Kate Sessions Memorial Park is a public park in San Diego, California, situated at the base of Mount Soledad. It hosts walking trails, picnic tables, barbecues, natural habitat, restrooms, a seasonal creek, a playground and dog friendly spaces. It provides panoramic views of the Pacific Ocean, Pacific Beach, Mission Bay, Mission Beach, Ocean Beach, downtown San Diego, and glimpses of San Diego Bay and Coronado.

The park is dedicated to Kate Sessions, a botanist, horticulturalist, and landscape architect who lived and worked in San Diego from 1884-1940. Sessions started as school teacher and worked in a flower shop before becoming one of San Diego's leading botanists and the "Mother of Balboa Park". Close to the park, there is a California Historical Landmark No. 764 (listed on April 28, 1961) at the corner of Garnet Avenue and Pico Street, where Sessions ran her plant nursery.

.....

| Tasks and exercises |
- a) Write out the passage about Kate Sessions Memorial Park, starting with "Kate Sessions Memorial" and going on through "Bay and Coronado.".
- b) According to the passage about Kate Sessions Memorial Park, at which street corner is California Historical Landmark No. 764?
- c) Proceed with the passage about Kate Sessions Memorial Park, picking up after its final sentence.

| Available data |

.....

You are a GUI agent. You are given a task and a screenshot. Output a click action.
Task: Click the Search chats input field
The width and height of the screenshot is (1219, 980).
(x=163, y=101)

.....

| Results for each task |
- a)
Kate Sessions Memorial Park is a public park in San Diego, California, situated at the base of Mount Soledad. It hosts walking trails, picnic tables, barbecues, natural habitat, restrooms, a seasonal creek, a playground and dog friendly spaces. It provides panoramic views of the Pacific Ocean, Pacific Beach, Mission Bay, Mission Beach, Ocean Beach, downtown San Diego, and glimpses of San Diego Bay and Coronado.

- b) At the corner of Garnet Avenue and Pico Street.

- c)
== History ==
In 1933, Sessions and local residents submitted a petition to the City of San Diego that requested a two-acre local park be established in Pacific Beach, named "Color Park" for the bright colored flowers planned at the site. The petition was approved, and the park was established with white matilija poppies, red bougainvillea, and ever-blooming blue plumages, along with native oak trees and evergreen shrubs.

Sessions died in 1940, and the park was expanded and re-named "Soledad Terrace Park" in 1948 after nearby lots and parcels were combined with the original site. In 1957, the park was formally renamed "Kate Sessions Memorial Park" in celebration of the 100th anniversary of her birthday.